Pursuant to a board resolution on January 10, 2013, the Company re-priced 600,000 options which had an original exercise price of $0.32 per share and expire on May 4, 2019. The stock options were adjusted to an exercise price of $0.15 per share with the expiration date remaining May 4, 2019. An additional $11,145 of equity compensation will be recognized in future periods. The option re-price had a fair value of $11,145 as estimated on the date of re-pricing using the Black-Scholes options pricing model with the following weighted-average assumptions: risk free interest rate of 1.26%, expected dividend yield rate of 0%, expected volatility of 84.20%, and an expected life of 6.29 years.
Pursuant to a board resolution on January 10, 2013, the Company has resolved to initiate the shutdown of its FEP pilot facility and execute a sale of some of the equipment.
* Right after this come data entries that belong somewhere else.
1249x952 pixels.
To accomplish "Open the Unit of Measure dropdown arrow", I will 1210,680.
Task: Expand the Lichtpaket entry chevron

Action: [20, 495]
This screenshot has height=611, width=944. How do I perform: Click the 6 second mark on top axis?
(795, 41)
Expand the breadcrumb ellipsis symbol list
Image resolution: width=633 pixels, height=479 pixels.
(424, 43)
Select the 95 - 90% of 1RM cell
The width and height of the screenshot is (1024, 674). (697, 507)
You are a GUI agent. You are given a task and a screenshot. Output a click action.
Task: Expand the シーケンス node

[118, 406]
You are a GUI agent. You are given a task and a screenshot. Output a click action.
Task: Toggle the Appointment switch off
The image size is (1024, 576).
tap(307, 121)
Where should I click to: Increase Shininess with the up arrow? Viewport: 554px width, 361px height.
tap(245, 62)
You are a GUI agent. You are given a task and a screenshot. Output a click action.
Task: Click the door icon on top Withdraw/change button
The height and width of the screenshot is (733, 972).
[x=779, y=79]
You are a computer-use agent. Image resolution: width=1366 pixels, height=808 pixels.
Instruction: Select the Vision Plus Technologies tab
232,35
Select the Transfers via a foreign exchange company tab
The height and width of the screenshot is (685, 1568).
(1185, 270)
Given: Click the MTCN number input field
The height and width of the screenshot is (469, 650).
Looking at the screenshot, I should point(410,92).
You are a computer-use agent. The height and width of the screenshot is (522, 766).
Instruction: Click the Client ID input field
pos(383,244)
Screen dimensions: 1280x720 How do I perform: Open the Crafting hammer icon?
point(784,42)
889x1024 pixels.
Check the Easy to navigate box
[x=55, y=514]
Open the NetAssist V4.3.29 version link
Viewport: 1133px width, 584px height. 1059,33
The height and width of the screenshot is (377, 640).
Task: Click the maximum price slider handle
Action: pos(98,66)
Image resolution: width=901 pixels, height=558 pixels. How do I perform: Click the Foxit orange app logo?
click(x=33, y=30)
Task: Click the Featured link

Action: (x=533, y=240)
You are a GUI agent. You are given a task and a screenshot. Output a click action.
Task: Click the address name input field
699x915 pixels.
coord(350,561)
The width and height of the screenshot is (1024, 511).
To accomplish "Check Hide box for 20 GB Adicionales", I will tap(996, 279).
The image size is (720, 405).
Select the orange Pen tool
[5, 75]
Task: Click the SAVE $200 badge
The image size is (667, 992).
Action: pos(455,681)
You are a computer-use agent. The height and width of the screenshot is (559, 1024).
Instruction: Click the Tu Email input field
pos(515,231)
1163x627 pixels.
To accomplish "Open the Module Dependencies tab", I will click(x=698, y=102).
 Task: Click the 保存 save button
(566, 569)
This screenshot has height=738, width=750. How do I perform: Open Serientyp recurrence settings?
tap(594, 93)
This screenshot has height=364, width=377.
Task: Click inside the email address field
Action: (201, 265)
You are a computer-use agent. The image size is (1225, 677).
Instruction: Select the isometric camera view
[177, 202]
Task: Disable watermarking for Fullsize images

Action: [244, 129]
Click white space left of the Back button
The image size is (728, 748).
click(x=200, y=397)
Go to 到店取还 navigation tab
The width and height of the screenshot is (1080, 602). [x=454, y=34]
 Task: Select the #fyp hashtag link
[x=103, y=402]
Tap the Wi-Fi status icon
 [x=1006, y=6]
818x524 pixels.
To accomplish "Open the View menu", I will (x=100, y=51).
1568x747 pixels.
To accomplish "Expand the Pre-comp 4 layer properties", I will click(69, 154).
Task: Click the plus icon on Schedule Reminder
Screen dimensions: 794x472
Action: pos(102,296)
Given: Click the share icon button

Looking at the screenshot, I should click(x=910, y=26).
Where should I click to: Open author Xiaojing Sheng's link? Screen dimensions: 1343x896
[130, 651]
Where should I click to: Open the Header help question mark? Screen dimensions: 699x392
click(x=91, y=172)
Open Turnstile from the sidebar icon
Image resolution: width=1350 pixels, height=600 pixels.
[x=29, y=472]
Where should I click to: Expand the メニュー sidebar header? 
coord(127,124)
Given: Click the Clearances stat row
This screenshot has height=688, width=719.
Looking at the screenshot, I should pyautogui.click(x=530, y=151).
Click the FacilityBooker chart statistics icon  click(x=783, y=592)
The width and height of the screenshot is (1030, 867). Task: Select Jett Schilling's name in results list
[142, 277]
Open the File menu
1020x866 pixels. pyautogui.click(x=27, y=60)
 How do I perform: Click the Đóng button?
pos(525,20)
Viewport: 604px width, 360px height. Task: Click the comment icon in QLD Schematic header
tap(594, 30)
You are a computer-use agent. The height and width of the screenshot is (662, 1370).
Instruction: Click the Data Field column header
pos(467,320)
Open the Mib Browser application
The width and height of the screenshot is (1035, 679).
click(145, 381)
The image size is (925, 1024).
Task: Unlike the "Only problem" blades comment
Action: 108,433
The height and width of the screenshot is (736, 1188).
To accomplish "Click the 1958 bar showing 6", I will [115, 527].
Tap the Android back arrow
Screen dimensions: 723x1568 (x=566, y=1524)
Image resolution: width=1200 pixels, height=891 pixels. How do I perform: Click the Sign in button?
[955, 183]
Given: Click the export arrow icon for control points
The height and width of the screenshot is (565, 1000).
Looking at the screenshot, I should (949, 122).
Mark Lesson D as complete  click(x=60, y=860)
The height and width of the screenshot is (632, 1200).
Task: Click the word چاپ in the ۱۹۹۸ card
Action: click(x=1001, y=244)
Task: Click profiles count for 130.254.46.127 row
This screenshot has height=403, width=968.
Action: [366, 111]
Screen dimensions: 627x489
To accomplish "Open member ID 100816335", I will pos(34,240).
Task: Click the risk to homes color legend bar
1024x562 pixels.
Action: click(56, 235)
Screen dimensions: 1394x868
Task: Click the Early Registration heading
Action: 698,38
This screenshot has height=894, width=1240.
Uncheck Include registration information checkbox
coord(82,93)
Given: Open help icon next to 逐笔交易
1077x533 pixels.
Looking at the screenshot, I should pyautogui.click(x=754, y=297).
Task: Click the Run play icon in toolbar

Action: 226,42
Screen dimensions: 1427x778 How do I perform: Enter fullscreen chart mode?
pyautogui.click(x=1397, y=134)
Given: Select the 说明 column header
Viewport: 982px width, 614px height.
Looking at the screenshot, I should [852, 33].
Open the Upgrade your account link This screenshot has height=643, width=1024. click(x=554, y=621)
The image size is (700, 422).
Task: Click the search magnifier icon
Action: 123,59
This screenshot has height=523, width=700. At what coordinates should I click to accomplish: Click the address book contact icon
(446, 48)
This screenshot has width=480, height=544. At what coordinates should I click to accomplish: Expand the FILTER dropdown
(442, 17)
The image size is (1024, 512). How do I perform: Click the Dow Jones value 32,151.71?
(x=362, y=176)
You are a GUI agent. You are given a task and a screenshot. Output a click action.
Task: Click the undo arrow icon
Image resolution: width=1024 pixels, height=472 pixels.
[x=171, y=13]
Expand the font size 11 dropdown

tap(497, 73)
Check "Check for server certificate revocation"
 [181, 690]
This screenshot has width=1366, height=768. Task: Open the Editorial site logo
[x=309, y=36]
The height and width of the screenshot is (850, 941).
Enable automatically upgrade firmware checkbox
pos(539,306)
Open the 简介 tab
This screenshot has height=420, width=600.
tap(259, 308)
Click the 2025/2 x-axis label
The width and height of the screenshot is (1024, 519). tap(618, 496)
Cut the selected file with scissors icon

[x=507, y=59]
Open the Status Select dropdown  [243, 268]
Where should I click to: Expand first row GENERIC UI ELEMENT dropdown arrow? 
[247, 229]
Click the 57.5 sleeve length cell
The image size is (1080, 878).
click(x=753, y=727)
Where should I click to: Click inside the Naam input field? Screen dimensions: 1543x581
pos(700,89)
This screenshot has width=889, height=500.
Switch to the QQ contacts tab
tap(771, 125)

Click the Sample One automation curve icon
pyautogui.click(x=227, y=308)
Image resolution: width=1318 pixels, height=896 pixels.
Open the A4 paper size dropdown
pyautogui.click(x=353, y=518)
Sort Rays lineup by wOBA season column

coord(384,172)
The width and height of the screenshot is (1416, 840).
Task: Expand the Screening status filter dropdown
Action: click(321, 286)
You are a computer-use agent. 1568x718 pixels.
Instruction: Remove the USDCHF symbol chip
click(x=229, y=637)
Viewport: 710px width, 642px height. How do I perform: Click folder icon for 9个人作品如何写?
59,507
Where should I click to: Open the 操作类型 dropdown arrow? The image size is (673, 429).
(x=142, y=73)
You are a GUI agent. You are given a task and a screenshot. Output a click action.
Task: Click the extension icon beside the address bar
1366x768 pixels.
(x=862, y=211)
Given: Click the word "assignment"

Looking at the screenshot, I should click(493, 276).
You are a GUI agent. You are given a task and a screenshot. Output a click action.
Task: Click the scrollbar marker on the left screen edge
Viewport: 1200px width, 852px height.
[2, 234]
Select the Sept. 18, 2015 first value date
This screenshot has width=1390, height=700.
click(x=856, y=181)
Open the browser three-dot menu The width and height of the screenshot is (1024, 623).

On February 20, 2013, the Company entered into a securities purchase agreement with certain private investors pursuant to which it sold convertible debentures for an aggregate of $1,060,000. The debentures accrue interest at a rate of 10% per annum, compounded annually. The conversion price in effect for these debentures, on any conversion date, is equal to the lesser of $0.14 or the average closing price of the Companys common stock for the 120 consecutive trading days up to, but not including, the maturity date. If at any time prior to the maturity date, the volume weighted average price of the Companys common stock exceeds $0.50 per share over any consecutive thirty trading days then the Company is required to convert the debentures. At the maturity date all of the outstanding principal of the debentures as well as the accrued interest will be converted into shares of common stock. The fair market value of the Companys common stock was $0.15 per share on the date of the agreement. Consequently, the difference between the anticipated conversion price of $0.14 and the closing price of $0.15, multiplied by the number of issuable common shares upon conversion, will be recorded as a beneficial conversion feature with an increase to equity and a debt discount in the amount of $75,715. This amount will be accreted to interest expense through February 20, 2015.